Staff Software Engineer, Docker Agents (London)

At Docker, we make app development easier so developers can focus on what matters. Our remote-first team spans the globe, united by a passion for innovation and great developer experiences. With over 20 million monthly users and 20 billion image pulls, Docker is the #1 tool for building, sharing, and running apps—trusted by startups and Fortune 100s alike. We’re growing fast and just getting started. Come join us for a whale of a ride!

Join Docker's AI engineering team to build the future of containerized AI agents. Docker containers are the perfect vehicle to host and run AI agents - providing isolation, portability, and reproducibility.

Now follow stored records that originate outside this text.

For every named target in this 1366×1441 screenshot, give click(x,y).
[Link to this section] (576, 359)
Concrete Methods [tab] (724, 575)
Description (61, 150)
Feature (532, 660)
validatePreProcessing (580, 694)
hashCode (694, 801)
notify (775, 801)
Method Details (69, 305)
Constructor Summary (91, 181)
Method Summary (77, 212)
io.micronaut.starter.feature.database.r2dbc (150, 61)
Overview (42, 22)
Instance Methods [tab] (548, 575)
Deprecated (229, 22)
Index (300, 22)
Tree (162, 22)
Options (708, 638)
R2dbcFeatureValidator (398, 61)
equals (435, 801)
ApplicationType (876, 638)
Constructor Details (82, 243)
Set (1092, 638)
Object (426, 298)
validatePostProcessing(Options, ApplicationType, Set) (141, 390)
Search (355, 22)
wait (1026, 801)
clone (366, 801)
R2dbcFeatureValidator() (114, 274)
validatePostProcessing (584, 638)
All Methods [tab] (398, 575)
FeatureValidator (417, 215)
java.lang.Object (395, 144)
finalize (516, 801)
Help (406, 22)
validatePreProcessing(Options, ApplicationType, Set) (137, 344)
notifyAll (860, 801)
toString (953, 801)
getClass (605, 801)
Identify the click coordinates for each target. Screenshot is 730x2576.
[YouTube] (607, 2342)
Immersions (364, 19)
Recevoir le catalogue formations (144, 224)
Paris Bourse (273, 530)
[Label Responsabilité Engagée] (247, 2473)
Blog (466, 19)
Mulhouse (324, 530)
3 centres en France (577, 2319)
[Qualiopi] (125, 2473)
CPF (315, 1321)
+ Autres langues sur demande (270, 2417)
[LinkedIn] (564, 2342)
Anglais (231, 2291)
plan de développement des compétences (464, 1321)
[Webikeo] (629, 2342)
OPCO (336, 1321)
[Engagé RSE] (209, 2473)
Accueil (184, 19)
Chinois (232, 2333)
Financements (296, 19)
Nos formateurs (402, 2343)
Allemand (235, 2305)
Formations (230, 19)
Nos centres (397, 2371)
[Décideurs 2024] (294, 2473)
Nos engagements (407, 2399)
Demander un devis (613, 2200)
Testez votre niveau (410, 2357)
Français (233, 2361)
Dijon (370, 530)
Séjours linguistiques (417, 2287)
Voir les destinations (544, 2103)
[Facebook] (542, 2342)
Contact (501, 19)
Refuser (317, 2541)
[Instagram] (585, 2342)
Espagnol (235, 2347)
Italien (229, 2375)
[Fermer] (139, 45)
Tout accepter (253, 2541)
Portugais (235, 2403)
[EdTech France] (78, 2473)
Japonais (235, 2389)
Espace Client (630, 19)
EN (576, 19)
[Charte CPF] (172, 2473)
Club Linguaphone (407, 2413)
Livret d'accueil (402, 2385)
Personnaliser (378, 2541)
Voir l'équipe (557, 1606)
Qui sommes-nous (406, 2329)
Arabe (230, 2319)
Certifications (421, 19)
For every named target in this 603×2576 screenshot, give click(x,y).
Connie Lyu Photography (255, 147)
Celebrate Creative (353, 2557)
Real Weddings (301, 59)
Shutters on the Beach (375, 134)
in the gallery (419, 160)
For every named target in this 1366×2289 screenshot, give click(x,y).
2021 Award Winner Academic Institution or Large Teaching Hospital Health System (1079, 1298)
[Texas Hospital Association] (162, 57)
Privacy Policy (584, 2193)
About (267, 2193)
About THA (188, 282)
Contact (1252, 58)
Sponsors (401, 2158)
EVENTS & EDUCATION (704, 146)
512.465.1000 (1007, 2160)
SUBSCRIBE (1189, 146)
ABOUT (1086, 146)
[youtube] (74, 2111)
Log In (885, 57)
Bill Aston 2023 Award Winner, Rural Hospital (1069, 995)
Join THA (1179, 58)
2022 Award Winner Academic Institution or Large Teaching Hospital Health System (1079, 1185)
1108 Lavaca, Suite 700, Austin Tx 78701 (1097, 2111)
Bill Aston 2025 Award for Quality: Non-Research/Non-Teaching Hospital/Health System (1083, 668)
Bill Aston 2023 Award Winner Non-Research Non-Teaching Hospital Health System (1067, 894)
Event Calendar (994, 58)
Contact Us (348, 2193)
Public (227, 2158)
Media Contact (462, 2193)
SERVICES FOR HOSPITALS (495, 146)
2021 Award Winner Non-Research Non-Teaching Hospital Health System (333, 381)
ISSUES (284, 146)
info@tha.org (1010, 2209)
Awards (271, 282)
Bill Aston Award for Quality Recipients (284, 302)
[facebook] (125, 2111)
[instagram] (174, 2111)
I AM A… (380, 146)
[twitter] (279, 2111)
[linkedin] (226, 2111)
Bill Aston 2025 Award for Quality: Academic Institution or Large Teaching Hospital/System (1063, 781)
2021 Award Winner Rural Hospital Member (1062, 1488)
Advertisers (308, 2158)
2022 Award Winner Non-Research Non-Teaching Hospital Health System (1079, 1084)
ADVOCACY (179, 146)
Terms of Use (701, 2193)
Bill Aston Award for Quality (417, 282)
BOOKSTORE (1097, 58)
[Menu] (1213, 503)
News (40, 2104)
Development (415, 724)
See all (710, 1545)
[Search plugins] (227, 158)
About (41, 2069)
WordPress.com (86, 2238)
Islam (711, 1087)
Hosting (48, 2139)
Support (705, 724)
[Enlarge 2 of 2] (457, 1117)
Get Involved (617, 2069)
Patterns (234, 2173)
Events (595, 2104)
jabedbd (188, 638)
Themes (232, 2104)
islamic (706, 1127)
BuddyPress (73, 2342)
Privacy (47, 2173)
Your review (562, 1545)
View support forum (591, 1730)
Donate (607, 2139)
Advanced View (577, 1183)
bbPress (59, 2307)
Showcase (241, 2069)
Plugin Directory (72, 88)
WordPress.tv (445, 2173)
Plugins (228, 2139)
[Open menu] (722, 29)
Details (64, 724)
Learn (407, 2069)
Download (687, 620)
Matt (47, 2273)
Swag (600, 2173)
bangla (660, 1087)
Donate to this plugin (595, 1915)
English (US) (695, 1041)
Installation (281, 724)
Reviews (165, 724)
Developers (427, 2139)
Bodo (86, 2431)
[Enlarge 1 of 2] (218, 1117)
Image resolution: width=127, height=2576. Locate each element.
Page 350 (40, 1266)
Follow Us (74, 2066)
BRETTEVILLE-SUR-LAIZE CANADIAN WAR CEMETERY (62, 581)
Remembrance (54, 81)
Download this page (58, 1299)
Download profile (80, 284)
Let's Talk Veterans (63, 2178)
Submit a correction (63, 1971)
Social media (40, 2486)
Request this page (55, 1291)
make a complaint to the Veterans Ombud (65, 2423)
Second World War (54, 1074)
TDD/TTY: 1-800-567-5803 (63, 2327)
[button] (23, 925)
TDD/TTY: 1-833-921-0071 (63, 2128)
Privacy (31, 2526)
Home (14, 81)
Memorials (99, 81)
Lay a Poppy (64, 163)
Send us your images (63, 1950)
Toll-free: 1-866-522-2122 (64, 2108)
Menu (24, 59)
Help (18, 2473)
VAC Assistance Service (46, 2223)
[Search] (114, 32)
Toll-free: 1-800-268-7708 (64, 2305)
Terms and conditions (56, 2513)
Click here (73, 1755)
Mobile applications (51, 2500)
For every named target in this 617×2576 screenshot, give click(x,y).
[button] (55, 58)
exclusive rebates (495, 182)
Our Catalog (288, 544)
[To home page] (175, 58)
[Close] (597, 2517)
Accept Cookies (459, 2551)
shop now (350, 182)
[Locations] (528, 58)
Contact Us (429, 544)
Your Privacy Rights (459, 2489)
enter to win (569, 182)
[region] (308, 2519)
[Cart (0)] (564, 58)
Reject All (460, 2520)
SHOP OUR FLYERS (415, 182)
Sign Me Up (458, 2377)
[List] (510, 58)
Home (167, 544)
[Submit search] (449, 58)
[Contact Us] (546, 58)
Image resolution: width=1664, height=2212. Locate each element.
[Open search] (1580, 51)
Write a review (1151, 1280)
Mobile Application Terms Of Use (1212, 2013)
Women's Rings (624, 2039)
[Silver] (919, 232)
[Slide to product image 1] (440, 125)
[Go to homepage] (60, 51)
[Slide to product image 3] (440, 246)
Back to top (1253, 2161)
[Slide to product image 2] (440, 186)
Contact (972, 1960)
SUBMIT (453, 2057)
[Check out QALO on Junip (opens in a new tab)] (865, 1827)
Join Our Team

You'll be working on cagent, our open-source project (https://github.com/docker/cagent), and expanding on it to enable developers to build, deploy, and scale intelligent agents using Docker's container technology.

This is a greenfield opportunity to shape how developers leverage containers for AI agents at massive scale. You'll work alongside a team of seasoned engineers, collaborating with our sister teams working on Ask Gordon and Docker's broader AI platform. This is a unique opportunity to combine cutting-edge AI techniques with container technology to solve real-world developer problems.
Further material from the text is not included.